Saved data entries
↓
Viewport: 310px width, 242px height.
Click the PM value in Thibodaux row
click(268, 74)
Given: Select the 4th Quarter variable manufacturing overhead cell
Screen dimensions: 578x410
↑
--- Task description ---
Reproduce the data above in full. Leave nothing out.

--- Output for this exercise ---
Viewport: 310px width, 242px height.
Click the PM value in Thibodaux row
click(268, 74)
Given: Select the 4th Quarter variable manufacturing overhead cell
Screen dimensions: 578x410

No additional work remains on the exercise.